Acoustic neuroma, also known as vestibular schwannoma, is a benign growth that develops on the nerves responsible for balance and hearing, which connect the inner ear to the brain. Surgical intervention remains a primary treatment option, mainly when the tumor is large, causing significant symptoms, or showing signs of growth. Different surgical approaches are employed based on the tumor's size, location, and the patient's overall health. The main surgical methods used to remove an acoustic neuroma are the retrosigmoid, translabyrinthine, and middle fossa approaches.
Retrosigmoid (Suboccipital) Approach
The retrosigmoid approach is a versatile surgical technique that provides excellent access to the cerebellopontine angle, where many acoustic neuromas (benign growths) develop. This approach is beneficial for removing medium to large-sized tumors while potentially preserving the patient's hearing.

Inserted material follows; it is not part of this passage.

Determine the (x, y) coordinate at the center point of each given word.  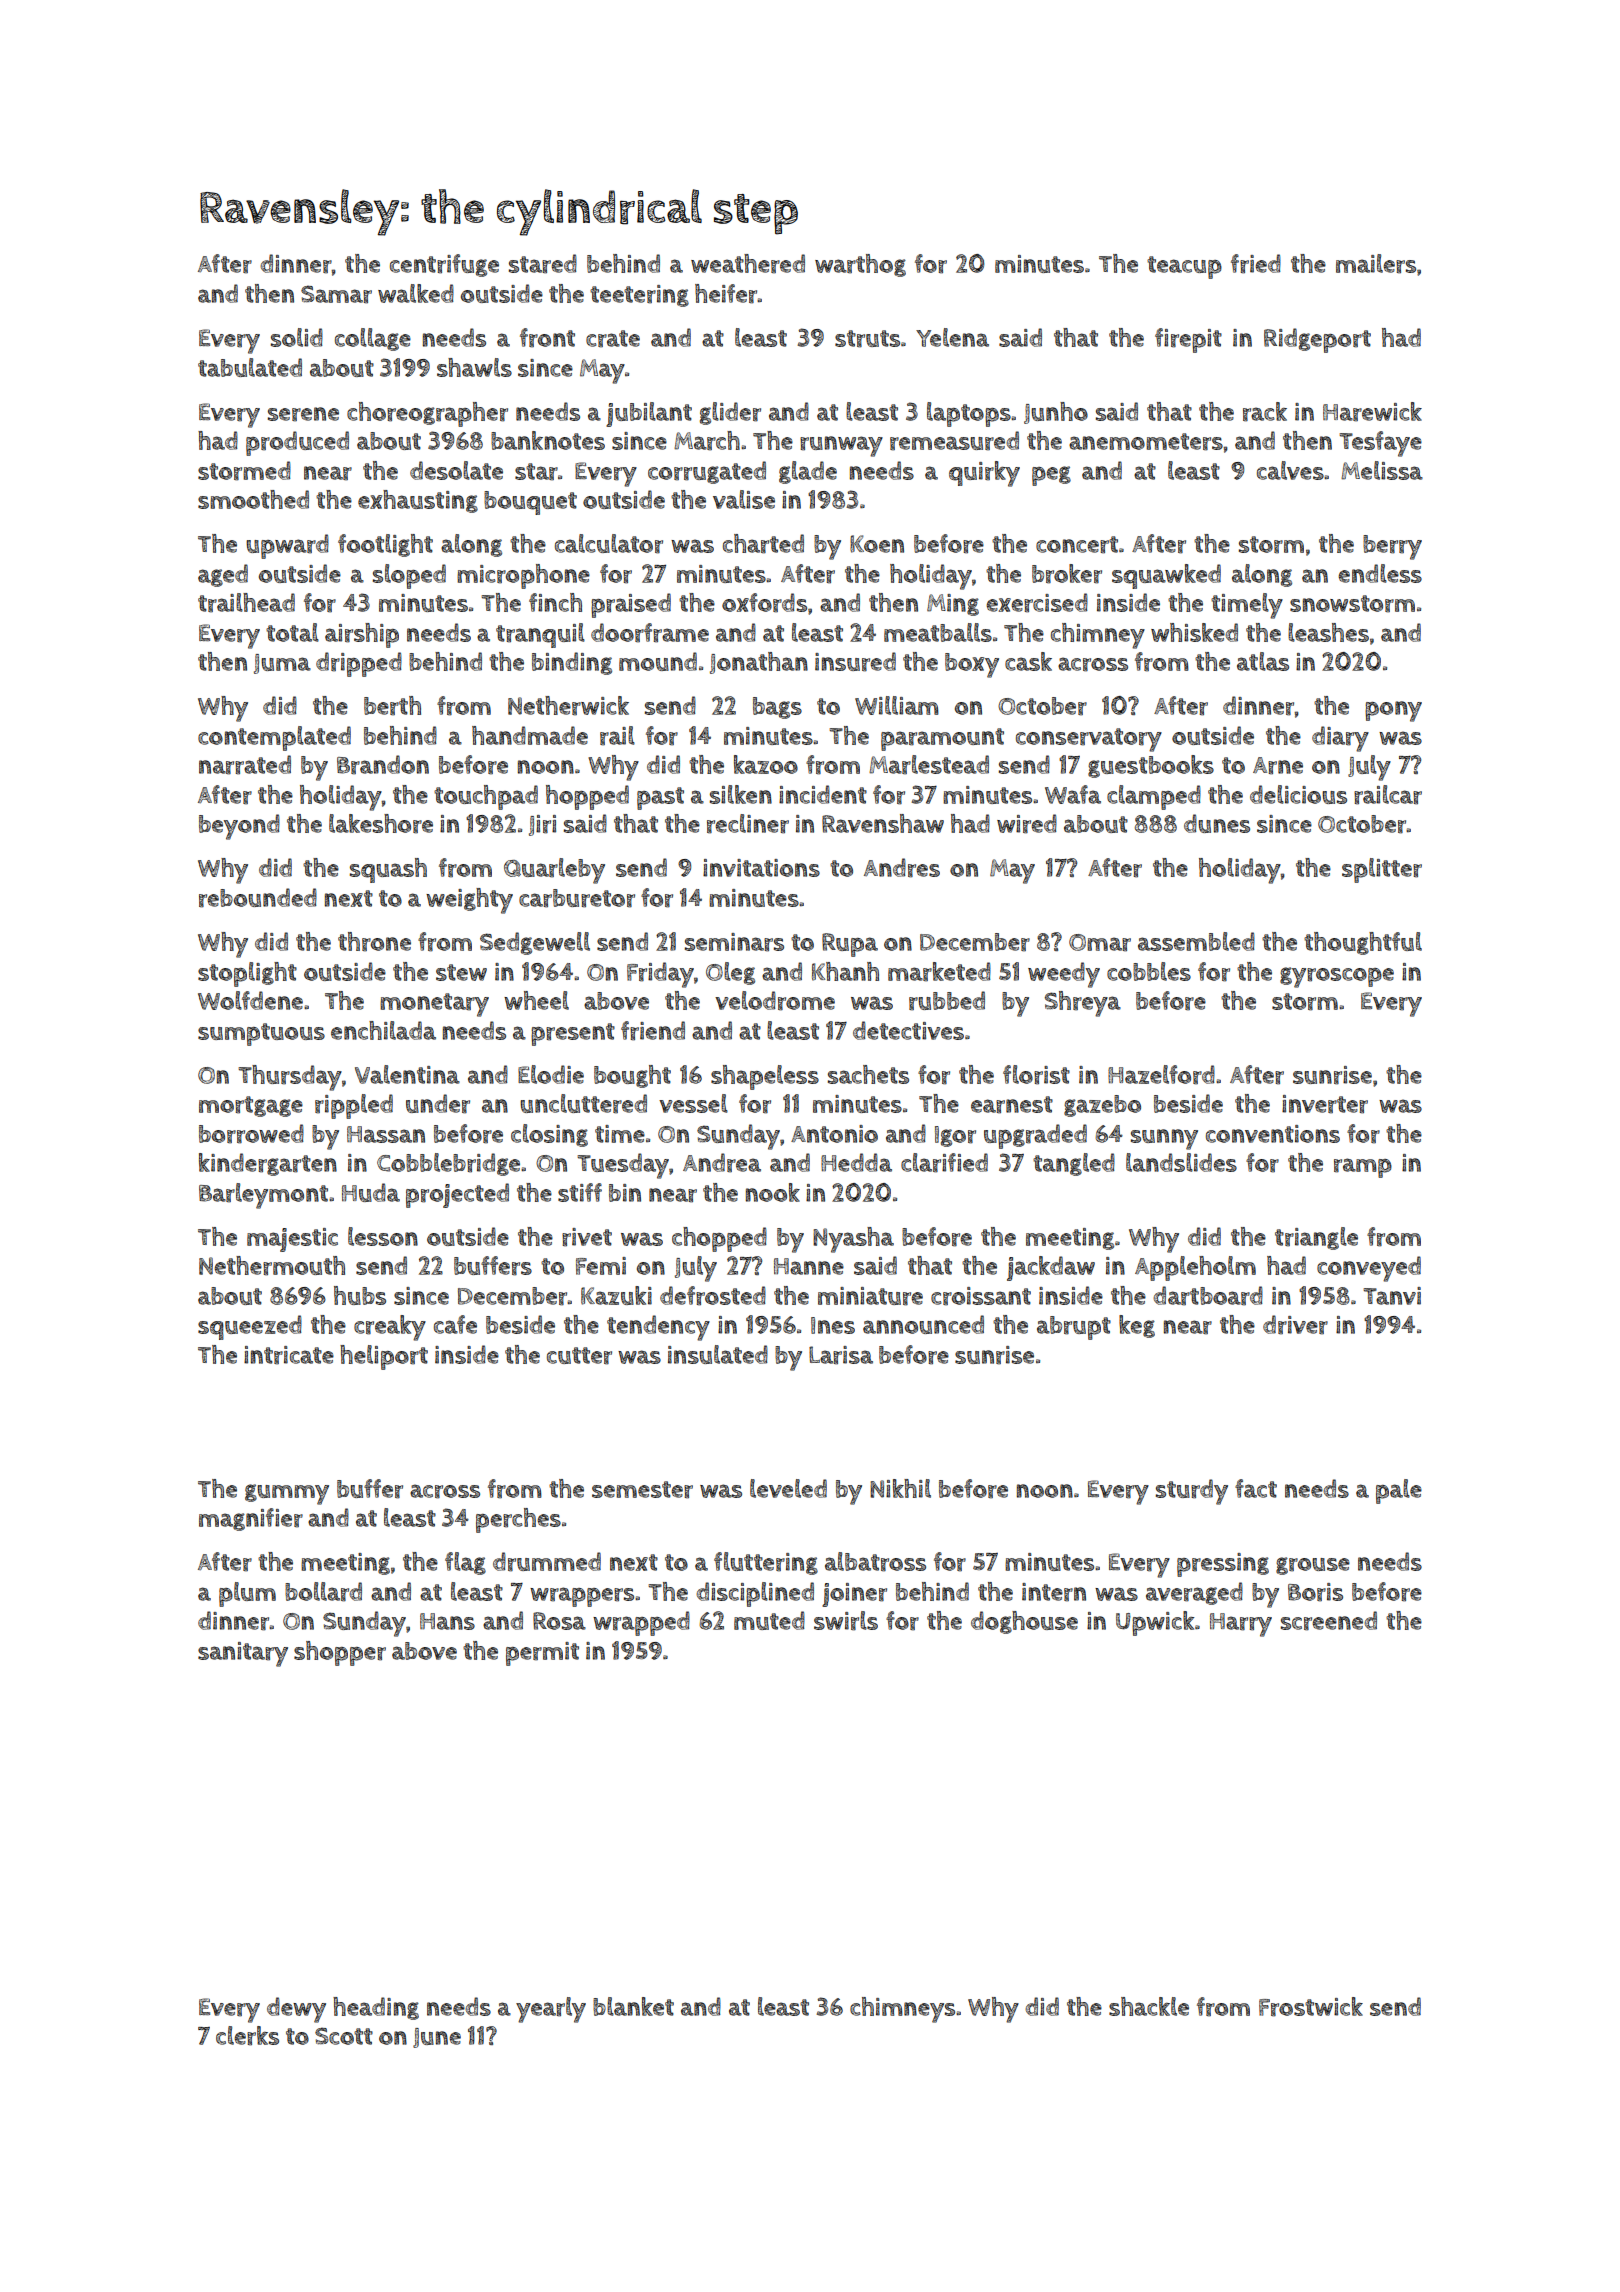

The surgical procedure begins with the patient being positioned on their back or side, with their head securely fixed in a three-pin skull clamp for precise positioning. The surgeon then makes an incision behind the patient's ear, extending from the mastoid bone to the base of the skull. Next, a small section of the skull, known as a craniotomy, is removed to expose the dura mater (the outermost layer of the brain's protective membranes). The dura is then carefully opened to access the cerebellopontine angle.
During the tumor exposure stage, the surgeon gently retracts the cerebellum to reveal the tumor and the surrounding cranial nerves. Using microsurgical techniques, the surgeon meticulously dissects the tumor away from the facial and cochlear nerves. The tumor is typically removed in pieces, with great care taken to preserve the facial nerve and, if possible, the cochlear nerve to maintain the patient's hearing.
After the tumor is removed, the dura is closed, and the bone flap is replaced. Finally, the incision is sutured closed.
The retrosigmoid approach offers the potential for hearing preservation and allows for removing large tumors. However, due to its proximity to the cerebellum and brainstem, it risks complications, such as cerebrospinal fluid leaks and headaches. Studies have shown that hearing preservation rates can be as high as 50% for small to medium-sized tumors, but this decreases significantly for larger tumors [Palavani et al., 2024].
Translabyrinthine Approach
The translabyrinthine approach is commonly used for patients with large acoustic neuromas where hearing preservation is not possible or has already been lost. This surgical method provides direct access to the tumor, minimizing the need for significant retraction of the brain and cerebellum, which helps reduce the risk of postoperative complications.
The procedure begins with the patient being positioned on their side, and an incision is made behind the ear, similar to the retrosigmoid approach. The surgeon then removes the mastoid bone and a portion of the labyrinth to create a direct pathway to the tumor. Unfortunately, this results in permanent hearing loss in the affected ear.
Next, the surgeon carefully identifies and preserves the facial nerve while exposing the tumor. The tumor is then meticulously removed in smaller pieces, again taking great care to preserve the facial nerve and avoid any postoperative facial weakness or paralysis. Finally, the surgical site is closed, often with a fat graft taken from the patient's abdomen, which helps reduce the risk of cerebrospinal fluid leaks.
The main advantage of the translabyrinthine approach is that it allows for the removal of large acoustic neuromas with a lower risk of complications involving the brainstem. However, this approach inevitably leads to complete hearing loss on the affected side due to the necessary removal of the inner ear structures. On the positive side, facial nerve preservation rates are generally relatively high, with studies reporting a 90% success rate in avoiding facial paralysis [King et al., 2024].
Middle Fossa Approach
The middle fossa approach primarily addresses small acoustic neuromas confined to the internal auditory canal. This surgical method is particularly advantageous when the goal is to preserve the patient's hearing. Compared to other techniques, the middle fossa approach is a less invasive option that targets the tumor in its earlier stages of growth.
The surgical procedure involves several key steps. First, the patient is positioned on their back with the head tilted to allow easy access to the temporal bone. An incision is made above the ear to expose this area. Next, a small section of the temporal bone is removed to provide a direct path to the internal auditory canal. The surgeon then carefully elevates the dura and opens the internal auditory canal to reveal the tumor. Working under a microscope, the surgeon meticulously separates the tumor from the surrounding nerves. The goal is to remove the entire tumor while preserving both the facial and cochlear nerves. Finally, the temporal bone is replaced, and the incision is closed.
The middle fossa approach offers the best chance of hearing preservation, with success rates as high as 70-80% for small tumors confined to the internal auditory canal. However, it is a technically challenging procedure and may be less effective for larger tumors that have grown beyond the confines of the canal [Scheer, 2023].